A variety of assistive devices and strategies are helpful for children who are hard-of-hearing. Some examples of these devices are listed here. An audiologist can help you determine whether these or other devices will help your child.

  • Hearing aids are devices that make sounds louder. They are worn in or behind the ear and come in several different shapes and sizes. Hearing aids can be used for varying degrees of hearing loss from mild to severe. An audiologist will fit a hearing aid that will work best for your child’s degree of loss. Hearing aids can be expensive, so you’ll want to find out whether they have a warranty or trial period. You’ll also want to talk with your insurance provider to understand what, and how much, it will pay for. To learn more about different types of hearing aids, read the NIDCD fact sheet Hearing Aids.
  • Cochlear implants are small electronic devices that help provide a sense of sound to people who are profoundly deaf or hard-of-hearing. They consist of a microphone worn just behind the ear, which picks up sound from the environment; a speech processor, which selects and arranges the sounds; a transmitter and receiver/stimulator, which receive signals from the speech processor and convert them into electric impulses; and an implanted electrode array, which collects the impulses from the stimulator and sends them to the auditory nerve.

    Not all children who have hearing loss should get cochlear implants. Doctors and hearing experts think they’re best for children who have such severe hearing loss that they can’t benefit from hearing aids. Some doctors now recommend the use of two cochlear implants, one for each ear, to help children identify the directions of sounds. To learn more, read the NIDCD fact sheet Cochlear Implants.

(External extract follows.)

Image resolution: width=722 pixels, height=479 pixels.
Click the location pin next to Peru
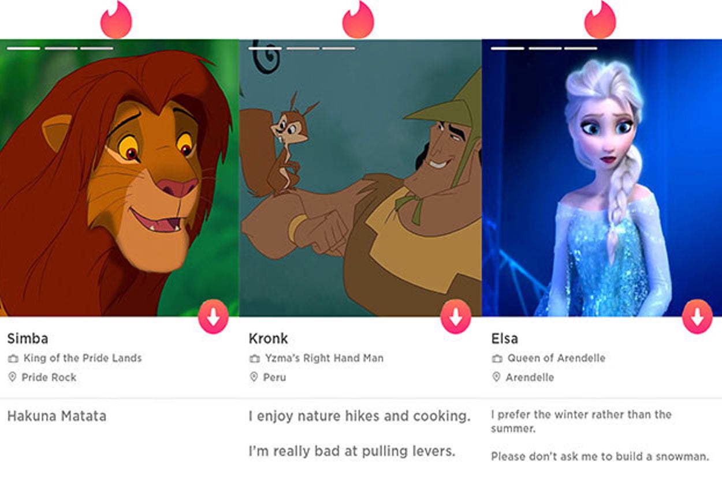(254, 377)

    As children get older, many other devices are available to help their hearing. Some devices help children hear better in a classroom. Others make talking on the phone or watching television easier. For example, induction loop systems and FM systems can help eliminate or reduce distracting noises and make it easier to hear individual voices in a crowded room or group setting. Others, such as personal amplifiers, are better for
    one-on-one conversations.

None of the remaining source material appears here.